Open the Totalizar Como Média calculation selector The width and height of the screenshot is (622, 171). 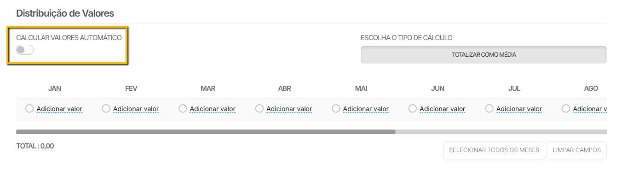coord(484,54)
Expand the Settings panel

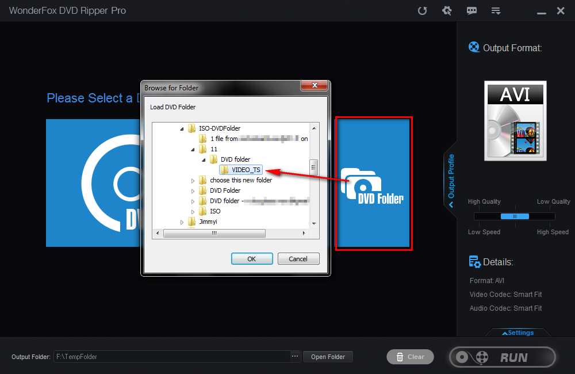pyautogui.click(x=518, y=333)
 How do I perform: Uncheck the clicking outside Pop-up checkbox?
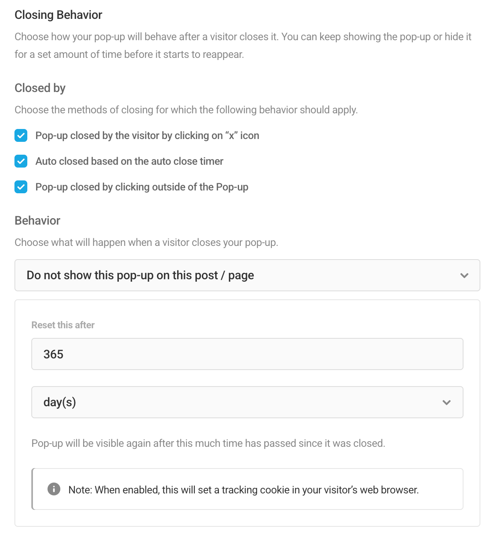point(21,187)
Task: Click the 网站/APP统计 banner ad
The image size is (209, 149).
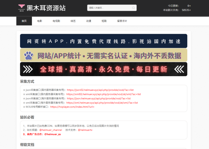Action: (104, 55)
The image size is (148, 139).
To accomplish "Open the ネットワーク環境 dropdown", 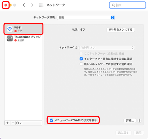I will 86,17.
* * *
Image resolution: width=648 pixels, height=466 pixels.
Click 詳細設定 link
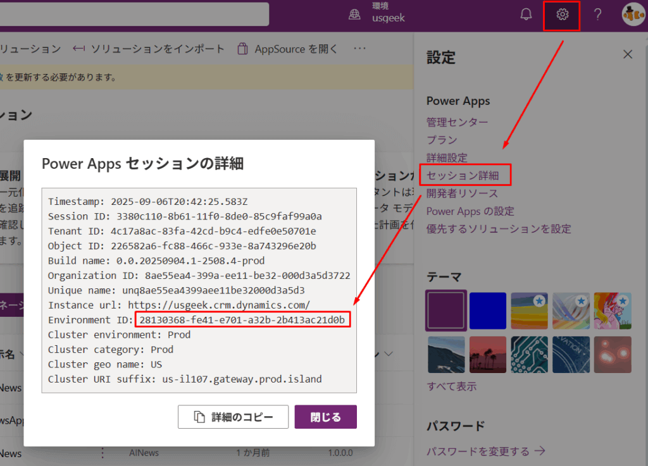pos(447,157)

What you are asked to do
Reproduce the listing above only between the lines holding "Expand the Settings panel" and "The image size is (148, 139).", inclusive. Every line must match exactly, and pictures are dropped.

Response area
Expand the Settings panel

pyautogui.click(x=518, y=333)
 How do I perform: Uncheck the clicking outside Pop-up checkbox?
point(21,187)
Task: Click the 网站/APP统计 banner ad
The image size is (209, 149).
Action: (104, 55)
The image size is (148, 139).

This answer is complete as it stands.